Tags: #Policíaco, Thriller

»Y diatomeas por todas partes, pero lo que resultó un poco extraño es lo que encontré cuando examiné las barridas del piso del contenedor y las encontradas en la superficie del cuerpo y la parte exterior de la ropa. Son una mezcla de diatomeas de agua salada y de agua dulce.

—Tiene sentido si el barco zarpó del río Scheldt, en Antwerp, y después hizo la mayor parte del viaje por mar —señalé.

—Pero, ¿y el interior de la ropa? Allí son exclusivamente de agua dulce. No las tendría a menos que hubiera lavado su ropa, zapatos, medias, incluso ropa interior, en un río, lago, lo que fuera. Y no me parece probable que nadie lavara un traje de Armani ni zapatos de piel de cocodrilo en un río o un lago, o nadara con esa clase de ropa puesta.

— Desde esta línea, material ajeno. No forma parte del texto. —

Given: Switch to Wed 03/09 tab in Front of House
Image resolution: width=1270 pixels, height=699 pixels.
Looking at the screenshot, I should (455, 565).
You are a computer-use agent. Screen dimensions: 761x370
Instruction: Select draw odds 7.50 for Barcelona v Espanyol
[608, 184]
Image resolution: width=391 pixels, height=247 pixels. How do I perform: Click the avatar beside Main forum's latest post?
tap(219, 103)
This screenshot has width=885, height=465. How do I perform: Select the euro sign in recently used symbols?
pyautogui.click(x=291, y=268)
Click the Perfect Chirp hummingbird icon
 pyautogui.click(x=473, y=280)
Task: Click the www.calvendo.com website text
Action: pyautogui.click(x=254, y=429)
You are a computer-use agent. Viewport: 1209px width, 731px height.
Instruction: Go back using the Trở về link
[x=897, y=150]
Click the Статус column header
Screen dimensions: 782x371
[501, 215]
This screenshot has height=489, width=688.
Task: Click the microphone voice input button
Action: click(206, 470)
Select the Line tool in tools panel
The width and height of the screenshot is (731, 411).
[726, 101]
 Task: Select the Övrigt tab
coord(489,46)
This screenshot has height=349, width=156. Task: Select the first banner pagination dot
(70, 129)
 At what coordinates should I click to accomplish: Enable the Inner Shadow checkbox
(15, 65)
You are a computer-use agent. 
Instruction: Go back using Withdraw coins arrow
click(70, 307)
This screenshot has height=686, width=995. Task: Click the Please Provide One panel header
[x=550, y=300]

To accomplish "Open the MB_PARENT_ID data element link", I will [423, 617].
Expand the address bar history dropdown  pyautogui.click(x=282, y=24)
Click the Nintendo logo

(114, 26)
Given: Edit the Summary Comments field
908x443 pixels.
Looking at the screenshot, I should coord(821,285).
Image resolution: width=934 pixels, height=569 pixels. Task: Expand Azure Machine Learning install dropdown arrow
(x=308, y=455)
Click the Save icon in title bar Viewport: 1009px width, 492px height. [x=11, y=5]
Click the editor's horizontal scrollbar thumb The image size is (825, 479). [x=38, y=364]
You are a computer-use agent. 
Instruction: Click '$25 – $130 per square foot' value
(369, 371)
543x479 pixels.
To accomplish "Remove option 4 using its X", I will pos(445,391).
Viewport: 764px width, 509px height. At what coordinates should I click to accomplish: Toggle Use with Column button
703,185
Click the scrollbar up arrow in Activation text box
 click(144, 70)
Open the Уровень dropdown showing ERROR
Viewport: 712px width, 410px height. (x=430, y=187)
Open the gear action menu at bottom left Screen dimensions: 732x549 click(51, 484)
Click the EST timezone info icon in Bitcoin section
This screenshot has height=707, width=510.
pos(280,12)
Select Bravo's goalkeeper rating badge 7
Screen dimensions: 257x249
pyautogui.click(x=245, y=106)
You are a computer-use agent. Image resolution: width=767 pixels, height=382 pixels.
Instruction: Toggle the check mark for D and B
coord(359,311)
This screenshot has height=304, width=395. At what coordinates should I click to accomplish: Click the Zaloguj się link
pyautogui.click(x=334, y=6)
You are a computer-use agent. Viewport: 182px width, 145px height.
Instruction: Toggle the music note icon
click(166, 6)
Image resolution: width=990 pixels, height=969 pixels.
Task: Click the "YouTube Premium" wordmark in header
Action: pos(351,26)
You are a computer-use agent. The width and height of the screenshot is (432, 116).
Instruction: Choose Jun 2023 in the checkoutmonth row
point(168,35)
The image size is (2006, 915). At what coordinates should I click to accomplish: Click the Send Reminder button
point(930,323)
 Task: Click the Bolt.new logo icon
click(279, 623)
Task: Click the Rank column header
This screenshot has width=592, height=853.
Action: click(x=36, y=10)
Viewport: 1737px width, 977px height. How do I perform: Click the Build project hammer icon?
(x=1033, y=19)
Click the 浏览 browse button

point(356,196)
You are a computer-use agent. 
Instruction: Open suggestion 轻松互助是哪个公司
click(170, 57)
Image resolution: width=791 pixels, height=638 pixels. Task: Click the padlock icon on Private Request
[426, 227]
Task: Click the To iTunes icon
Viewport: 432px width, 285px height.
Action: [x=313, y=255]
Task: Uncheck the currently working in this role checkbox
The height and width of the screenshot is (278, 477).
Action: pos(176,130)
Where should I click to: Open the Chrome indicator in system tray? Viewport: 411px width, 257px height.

»De modo que todo parece indicar que tiene diatomeas de agua dulce en la piel, lo cual es extraño. Y la mezcla de agua dulce y salada en el exterior, algo que cabría esperar dadas las circunstancias. Ya se sabe, al caminar por el muelle, y con diatomeas de agua salada en el aire, se adhieren a la ropa, pero no a la parte interior de ella.

—¿Qué me puedes decir del hueso vertebral? —pregunté entonces.

—Diatomeas de agua dulce. Compatibles con algo sumergido en agua dulce, tal vez el río en Antwerp. Y el pelo de la cabeza del tipo… todo diatomeas de agua dulce. Allí no hay ninguna mezcla con las de agua salada.

Posner abrió bien los ojos y se los frotó, como si tuviera la vista muy cansada.

—Esto me está retorciendo el cerebro como si fuera un trapo rejilla. Diatomeas diferentes, extraño pelo de bebé y el hueso vertebral. Como un bizcocho Oreo. Chocolate de un lado, vainilla del otro, con un relleno de chocolate y vainilla en el medio y un baño de vainilla encima.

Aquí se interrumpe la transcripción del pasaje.